Previews and Openings
‘FIDLER AFN DAKH’ at the Museum of Jewish Heritage (previews start on July 4; opens on July 15). “Fiddler on the Roof” is a theatrical translation of Sholem Aleichem’s Yiddish language tales, and the National Yiddish Theater-Folksbiene has translated it right back, with English and Russian supertitles. Under Joel Grey’s direction, the first Yiddish production of this show in 50 years stars Steven Skybell and the kvetcher extraordinaire Jackie Hoffman. Mazel tov.
866-811-4111, nytf.org

Fiddler in Yiddish

‘THE SAINTLINESS OF MARGERY KEMPE’ at the Duke on 42nd Street (previews start on July 5; opens on July 12). Candid, gossipy and occasionally imperiled by demons, Margery Kempe was a 15th-century mystic and the author of a terrific medieval tell-all. Now she’s returning in this play by John Wulp, which stars the delightful Bedlam Theater regular Andrus Nichols as the chatty glorified soul.

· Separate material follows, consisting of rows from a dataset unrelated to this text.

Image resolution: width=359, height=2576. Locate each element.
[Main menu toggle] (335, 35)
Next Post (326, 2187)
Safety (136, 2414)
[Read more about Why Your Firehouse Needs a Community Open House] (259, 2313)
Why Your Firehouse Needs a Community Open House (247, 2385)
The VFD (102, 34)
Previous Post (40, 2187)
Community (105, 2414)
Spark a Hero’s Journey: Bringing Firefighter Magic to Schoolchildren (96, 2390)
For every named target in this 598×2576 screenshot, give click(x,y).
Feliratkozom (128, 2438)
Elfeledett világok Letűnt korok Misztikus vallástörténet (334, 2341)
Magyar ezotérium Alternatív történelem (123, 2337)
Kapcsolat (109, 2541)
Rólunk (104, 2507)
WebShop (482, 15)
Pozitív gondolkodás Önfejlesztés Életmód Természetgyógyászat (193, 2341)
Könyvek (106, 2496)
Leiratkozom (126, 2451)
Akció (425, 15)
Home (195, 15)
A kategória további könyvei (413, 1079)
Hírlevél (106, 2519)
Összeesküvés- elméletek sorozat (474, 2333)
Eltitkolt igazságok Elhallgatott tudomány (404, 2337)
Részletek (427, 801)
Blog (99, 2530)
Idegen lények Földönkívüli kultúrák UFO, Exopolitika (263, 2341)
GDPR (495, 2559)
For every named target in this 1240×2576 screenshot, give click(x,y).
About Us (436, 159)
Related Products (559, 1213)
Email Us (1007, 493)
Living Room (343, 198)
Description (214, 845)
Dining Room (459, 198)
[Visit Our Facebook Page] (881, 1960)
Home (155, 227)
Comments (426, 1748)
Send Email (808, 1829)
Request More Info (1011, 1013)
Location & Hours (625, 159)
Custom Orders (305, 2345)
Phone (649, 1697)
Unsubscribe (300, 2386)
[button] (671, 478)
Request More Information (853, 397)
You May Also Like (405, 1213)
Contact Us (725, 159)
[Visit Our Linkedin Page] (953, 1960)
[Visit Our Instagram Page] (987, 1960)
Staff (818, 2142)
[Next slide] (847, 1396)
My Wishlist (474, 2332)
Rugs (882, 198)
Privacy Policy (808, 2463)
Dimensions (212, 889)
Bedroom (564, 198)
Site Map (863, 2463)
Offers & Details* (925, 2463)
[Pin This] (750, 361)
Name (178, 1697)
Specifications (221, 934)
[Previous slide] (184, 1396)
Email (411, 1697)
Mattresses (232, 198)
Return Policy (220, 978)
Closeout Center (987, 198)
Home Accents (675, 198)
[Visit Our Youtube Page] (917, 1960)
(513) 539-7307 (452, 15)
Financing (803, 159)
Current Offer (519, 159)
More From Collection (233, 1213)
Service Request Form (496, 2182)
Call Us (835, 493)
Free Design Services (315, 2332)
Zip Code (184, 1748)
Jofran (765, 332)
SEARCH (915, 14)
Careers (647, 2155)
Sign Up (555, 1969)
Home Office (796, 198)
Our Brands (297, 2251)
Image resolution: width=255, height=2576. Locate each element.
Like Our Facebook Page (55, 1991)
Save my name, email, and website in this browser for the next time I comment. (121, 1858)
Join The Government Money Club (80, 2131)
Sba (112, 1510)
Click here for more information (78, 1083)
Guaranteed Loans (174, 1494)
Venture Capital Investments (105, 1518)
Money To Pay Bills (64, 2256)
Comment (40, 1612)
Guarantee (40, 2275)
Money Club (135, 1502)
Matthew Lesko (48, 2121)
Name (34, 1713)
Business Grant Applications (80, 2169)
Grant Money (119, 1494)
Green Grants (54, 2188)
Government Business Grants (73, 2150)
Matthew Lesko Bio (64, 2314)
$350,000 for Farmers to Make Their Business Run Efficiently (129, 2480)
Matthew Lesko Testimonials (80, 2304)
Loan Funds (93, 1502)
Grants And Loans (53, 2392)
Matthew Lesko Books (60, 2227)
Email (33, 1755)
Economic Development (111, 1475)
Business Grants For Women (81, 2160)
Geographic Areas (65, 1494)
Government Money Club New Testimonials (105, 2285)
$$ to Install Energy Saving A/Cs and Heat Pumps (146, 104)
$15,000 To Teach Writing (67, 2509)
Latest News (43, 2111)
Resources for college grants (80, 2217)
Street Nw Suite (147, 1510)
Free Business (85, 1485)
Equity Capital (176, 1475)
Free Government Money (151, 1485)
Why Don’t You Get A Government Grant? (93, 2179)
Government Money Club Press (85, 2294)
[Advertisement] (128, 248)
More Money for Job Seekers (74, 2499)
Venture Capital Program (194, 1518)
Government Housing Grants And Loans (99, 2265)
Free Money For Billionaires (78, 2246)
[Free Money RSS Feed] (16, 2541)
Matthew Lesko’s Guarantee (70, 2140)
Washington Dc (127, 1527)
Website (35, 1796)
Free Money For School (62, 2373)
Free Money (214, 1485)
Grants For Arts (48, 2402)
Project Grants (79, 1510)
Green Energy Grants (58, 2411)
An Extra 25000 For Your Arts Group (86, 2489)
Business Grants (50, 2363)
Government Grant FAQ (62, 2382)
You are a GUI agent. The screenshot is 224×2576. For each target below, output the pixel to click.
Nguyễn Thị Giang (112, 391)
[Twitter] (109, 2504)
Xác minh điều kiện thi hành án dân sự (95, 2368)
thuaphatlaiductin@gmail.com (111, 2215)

‘STRAIGHT WHITE MEN’ at the Hayes Theater (previews start on June 29; opens on July 23). Check your tickets. And your privilege. A lively evisceration of the family-conflict play and an exploration of entitlement and its limits, Young Jean Lee’s drama about a dad and his grown kids (one of those kids is portrayed by Armie Hammer) arrives at Second Stage. Anna D. Shapiro directs this play, the first by a female AsianAmerican writer to appear on Broadway.

‘THIS AIN’T NO DISCO’ at the Atlantic Theater Company at the Linda Gross Theater (previews start on June 30; opens on July 24). No fooling around: This new rock opera, written by Stephen Trask and Peter Yanowitz and directed by Darko Tresnjak, is Mr. Trask’s first since the indelible “Hedwig and the Angry Inch.” Set in 1979 New York, it traipses from the Mudd Club to Studio 54. But will the book, co-written with Rick Elice, make time for dancing and lovey-dovey?